I suspect, many of the "shit" jobs will "die" out, or at least need a lots less people. I could easily imagine trash-collection, deliveries, all-kinds-of driving, cleaning etc to become fully-ish(95%+) automated, if not entirely for large sectors.
Hell, if BostonDynamics can build RoboSoldiers, that can salto and run parcour, they sure as hell can build something, that can scrub my toilet. Currently I can't afford their "house-hold"-chores model, but in ten years Samsung will probably have a line-up of models between 1000€ and 10000€
Plumbing will unlikely ever any time soon be fully automated... it's too varied in terms of existing structures until AI becomes actual life. Similar for a lot of "dirty jobs."

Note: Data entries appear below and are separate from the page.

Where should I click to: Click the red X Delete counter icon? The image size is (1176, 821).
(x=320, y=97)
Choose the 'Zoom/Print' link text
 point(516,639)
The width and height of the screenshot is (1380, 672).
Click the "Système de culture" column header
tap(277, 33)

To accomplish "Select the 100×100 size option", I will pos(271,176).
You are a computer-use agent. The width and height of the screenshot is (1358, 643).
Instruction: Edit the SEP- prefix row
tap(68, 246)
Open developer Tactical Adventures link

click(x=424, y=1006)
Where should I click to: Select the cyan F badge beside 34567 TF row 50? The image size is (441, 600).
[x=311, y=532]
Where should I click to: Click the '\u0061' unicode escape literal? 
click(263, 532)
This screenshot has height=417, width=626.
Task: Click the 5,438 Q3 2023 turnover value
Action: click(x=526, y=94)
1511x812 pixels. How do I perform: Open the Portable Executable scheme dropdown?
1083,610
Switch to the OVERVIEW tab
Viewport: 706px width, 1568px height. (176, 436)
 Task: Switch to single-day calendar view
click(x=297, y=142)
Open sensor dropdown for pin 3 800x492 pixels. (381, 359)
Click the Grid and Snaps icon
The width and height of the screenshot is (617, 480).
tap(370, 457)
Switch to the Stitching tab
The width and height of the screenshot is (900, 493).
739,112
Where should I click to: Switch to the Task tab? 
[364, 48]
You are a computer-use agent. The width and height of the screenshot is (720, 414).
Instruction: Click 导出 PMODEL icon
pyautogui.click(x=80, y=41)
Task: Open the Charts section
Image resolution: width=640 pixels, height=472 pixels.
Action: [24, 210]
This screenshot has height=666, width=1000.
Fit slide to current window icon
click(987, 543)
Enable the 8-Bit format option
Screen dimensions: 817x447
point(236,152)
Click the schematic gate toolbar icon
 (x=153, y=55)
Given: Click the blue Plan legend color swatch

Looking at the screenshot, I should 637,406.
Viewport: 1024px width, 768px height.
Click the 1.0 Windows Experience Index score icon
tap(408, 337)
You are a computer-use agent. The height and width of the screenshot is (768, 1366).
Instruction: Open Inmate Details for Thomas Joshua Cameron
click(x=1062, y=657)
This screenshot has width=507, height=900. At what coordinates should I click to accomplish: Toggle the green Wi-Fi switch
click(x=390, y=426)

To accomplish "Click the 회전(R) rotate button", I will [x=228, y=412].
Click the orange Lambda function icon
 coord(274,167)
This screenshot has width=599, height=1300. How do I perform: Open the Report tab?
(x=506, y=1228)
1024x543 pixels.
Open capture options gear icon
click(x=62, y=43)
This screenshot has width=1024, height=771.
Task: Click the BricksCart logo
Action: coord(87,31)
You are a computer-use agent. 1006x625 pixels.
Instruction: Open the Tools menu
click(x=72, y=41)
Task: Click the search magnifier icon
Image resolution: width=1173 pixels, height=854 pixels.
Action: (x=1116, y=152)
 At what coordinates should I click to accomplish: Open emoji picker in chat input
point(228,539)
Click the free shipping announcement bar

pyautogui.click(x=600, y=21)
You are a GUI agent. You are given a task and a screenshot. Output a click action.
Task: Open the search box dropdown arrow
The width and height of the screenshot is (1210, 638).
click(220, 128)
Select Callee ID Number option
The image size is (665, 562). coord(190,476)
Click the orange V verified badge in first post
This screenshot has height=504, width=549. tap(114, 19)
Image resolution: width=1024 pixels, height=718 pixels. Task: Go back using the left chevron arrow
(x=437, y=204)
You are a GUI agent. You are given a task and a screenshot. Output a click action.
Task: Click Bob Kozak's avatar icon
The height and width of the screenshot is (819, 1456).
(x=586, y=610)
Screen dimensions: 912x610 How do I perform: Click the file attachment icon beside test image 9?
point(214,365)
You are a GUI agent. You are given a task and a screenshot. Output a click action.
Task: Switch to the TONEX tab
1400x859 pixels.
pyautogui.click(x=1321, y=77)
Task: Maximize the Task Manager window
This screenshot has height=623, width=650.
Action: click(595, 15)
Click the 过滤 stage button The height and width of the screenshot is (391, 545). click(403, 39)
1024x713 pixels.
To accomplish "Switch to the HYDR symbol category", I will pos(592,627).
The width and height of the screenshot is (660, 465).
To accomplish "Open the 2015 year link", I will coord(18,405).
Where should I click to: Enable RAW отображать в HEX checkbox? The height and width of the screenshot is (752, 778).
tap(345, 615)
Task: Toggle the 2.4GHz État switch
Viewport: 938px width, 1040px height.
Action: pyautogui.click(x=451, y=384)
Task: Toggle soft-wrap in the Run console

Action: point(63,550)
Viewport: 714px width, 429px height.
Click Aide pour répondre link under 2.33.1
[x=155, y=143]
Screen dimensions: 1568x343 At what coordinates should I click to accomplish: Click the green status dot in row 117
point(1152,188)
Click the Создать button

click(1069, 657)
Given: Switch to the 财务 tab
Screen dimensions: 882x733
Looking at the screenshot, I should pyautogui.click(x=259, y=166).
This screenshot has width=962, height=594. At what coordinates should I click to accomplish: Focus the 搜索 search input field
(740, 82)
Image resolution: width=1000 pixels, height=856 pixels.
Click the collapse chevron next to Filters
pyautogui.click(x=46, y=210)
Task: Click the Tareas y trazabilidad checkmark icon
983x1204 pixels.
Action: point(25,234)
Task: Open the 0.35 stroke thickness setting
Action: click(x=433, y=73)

Just look at how poorly the couple of attempts at McD's to automate the cooking processes, they failed miserably... Even today there's a lot of manual work in automated factories.
Providing a UBI doesn't mean market forces vanish, it would just shift/adjust those market forces. I think these "shit" jobs would either cease to exist if they weren't really necessary, be replaced by automated solutions, or be compensated at a high enough rate that someone would be still be willing to do them. It seems like all three of those would be net positives economically.
One person's "shit job", is another persons fun job. We are all brainwashed that "low skill" is bad. I know people who enjoy cleaning. I love cooking, but want to maintain the lifestyle that working in software gives me. If UBI was there in the background, people could pursue their passions. Today, the situation is "what should I pursue so I can make money", not "what should I pursue so I can be happy".
So with UBI demand for self-cleaning toilets comes up high enough that they're mass produced and i can pick one up at Lowe's any random weekend? Sounds good.
When noone is forced to do them, the community will have to learn to recognize and honor them as essential public service. This can be done in many ways, not only by paying money.